#### [DIRECTIONS]
From the first line to the last, write out the data below exactly.

=======

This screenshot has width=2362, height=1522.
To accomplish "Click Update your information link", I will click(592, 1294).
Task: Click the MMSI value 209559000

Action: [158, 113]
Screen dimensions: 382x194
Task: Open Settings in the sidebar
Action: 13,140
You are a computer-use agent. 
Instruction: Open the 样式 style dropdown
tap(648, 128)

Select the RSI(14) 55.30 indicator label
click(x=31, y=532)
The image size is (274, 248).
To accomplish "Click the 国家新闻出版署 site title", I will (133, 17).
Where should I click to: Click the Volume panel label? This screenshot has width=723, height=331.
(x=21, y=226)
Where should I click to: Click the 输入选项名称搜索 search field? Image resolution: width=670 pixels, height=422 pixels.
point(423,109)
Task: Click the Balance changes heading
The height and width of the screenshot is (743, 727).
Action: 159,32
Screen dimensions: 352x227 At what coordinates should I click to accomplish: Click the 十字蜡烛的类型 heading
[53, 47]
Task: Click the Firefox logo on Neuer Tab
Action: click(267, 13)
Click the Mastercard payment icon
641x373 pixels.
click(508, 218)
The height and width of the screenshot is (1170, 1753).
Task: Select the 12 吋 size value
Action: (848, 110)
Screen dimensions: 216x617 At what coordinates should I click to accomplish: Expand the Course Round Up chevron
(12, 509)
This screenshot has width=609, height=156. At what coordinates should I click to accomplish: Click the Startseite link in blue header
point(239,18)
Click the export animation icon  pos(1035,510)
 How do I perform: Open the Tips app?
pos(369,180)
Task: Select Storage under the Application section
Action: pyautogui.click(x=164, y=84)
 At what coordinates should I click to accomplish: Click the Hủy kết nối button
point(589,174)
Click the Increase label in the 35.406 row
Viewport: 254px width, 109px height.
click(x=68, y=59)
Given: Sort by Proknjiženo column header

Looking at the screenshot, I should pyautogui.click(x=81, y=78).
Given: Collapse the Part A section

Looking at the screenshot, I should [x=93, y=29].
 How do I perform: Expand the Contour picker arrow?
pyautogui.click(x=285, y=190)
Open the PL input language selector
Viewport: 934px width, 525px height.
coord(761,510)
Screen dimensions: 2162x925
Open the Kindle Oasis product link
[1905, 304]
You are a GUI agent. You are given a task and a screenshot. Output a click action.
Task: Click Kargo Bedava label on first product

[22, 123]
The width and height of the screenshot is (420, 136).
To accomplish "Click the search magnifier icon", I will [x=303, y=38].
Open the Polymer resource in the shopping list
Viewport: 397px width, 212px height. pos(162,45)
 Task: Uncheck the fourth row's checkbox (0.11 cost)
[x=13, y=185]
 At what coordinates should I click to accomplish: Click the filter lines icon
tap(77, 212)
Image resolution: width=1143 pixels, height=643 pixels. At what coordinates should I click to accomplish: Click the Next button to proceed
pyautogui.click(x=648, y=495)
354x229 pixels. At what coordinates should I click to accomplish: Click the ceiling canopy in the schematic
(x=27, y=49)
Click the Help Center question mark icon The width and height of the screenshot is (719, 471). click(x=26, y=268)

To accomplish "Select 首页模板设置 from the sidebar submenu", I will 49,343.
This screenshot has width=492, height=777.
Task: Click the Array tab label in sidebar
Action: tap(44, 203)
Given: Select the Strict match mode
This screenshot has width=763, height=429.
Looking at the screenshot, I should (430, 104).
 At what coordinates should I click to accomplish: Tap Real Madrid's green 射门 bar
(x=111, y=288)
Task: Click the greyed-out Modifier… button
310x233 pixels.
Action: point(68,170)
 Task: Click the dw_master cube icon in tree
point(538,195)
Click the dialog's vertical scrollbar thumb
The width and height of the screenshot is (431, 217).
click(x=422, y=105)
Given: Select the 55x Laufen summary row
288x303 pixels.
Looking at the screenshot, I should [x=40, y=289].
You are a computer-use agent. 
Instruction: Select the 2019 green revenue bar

=======

#### [SOLUTION TO THIS PROBLEM]
This screenshot has width=2362, height=1522.
To accomplish "Click Update your information link", I will click(592, 1294).
Task: Click the MMSI value 209559000

Action: [158, 113]
Screen dimensions: 382x194
Task: Open Settings in the sidebar
Action: 13,140
You are a computer-use agent. 
Instruction: Open the 样式 style dropdown
tap(648, 128)

Select the RSI(14) 55.30 indicator label
click(x=31, y=532)
The image size is (274, 248).
To accomplish "Click the 国家新闻出版署 site title", I will (133, 17).
Where should I click to: Click the Volume panel label? This screenshot has width=723, height=331.
(x=21, y=226)
Where should I click to: Click the 输入选项名称搜索 search field? Image resolution: width=670 pixels, height=422 pixels.
point(423,109)
Task: Click the Balance changes heading
The height and width of the screenshot is (743, 727).
Action: 159,32
Screen dimensions: 352x227 At what coordinates should I click to accomplish: Click the 十字蜡烛的类型 heading
[53, 47]
Task: Click the Firefox logo on Neuer Tab
Action: click(267, 13)
Click the Mastercard payment icon
641x373 pixels.
click(508, 218)
The height and width of the screenshot is (1170, 1753).
Task: Select the 12 吋 size value
Action: (848, 110)
Screen dimensions: 216x617 At what coordinates should I click to accomplish: Expand the Course Round Up chevron
(12, 509)
This screenshot has width=609, height=156. At what coordinates should I click to accomplish: Click the Startseite link in blue header
point(239,18)
Click the export animation icon  pos(1035,510)
 How do I perform: Open the Tips app?
pos(369,180)
Task: Select Storage under the Application section
Action: pyautogui.click(x=164, y=84)
 At what coordinates should I click to accomplish: Click the Hủy kết nối button
point(589,174)
Click the Increase label in the 35.406 row
Viewport: 254px width, 109px height.
click(x=68, y=59)
Given: Sort by Proknjiženo column header

Looking at the screenshot, I should pyautogui.click(x=81, y=78).
Given: Collapse the Part A section

Looking at the screenshot, I should [x=93, y=29].
 How do I perform: Expand the Contour picker arrow?
pyautogui.click(x=285, y=190)
Open the PL input language selector
Viewport: 934px width, 525px height.
coord(761,510)
Screen dimensions: 2162x925
Open the Kindle Oasis product link
[1905, 304]
You are a GUI agent. You are given a task and a screenshot. Output a click action.
Task: Click Kargo Bedava label on first product

[22, 123]
The width and height of the screenshot is (420, 136).
To accomplish "Click the search magnifier icon", I will [x=303, y=38].
Open the Polymer resource in the shopping list
Viewport: 397px width, 212px height. pos(162,45)
 Task: Uncheck the fourth row's checkbox (0.11 cost)
[x=13, y=185]
 At what coordinates should I click to accomplish: Click the filter lines icon
tap(77, 212)
Image resolution: width=1143 pixels, height=643 pixels. At what coordinates should I click to accomplish: Click the Next button to proceed
pyautogui.click(x=648, y=495)
354x229 pixels. At what coordinates should I click to accomplish: Click the ceiling canopy in the schematic
(x=27, y=49)
Click the Help Center question mark icon The width and height of the screenshot is (719, 471). click(x=26, y=268)

To accomplish "Select 首页模板设置 from the sidebar submenu", I will 49,343.
This screenshot has width=492, height=777.
Task: Click the Array tab label in sidebar
Action: tap(44, 203)
Given: Select the Strict match mode
This screenshot has width=763, height=429.
Looking at the screenshot, I should (430, 104).
 At what coordinates should I click to accomplish: Tap Real Madrid's green 射门 bar
(x=111, y=288)
Task: Click the greyed-out Modifier… button
310x233 pixels.
Action: point(68,170)
 Task: Click the dw_master cube icon in tree
point(538,195)
Click the dialog's vertical scrollbar thumb
The width and height of the screenshot is (431, 217).
click(x=422, y=105)
Given: Select the 55x Laufen summary row
288x303 pixels.
Looking at the screenshot, I should [x=40, y=289].
You are a computer-use agent. 
Instruction: Select the 2019 green revenue bar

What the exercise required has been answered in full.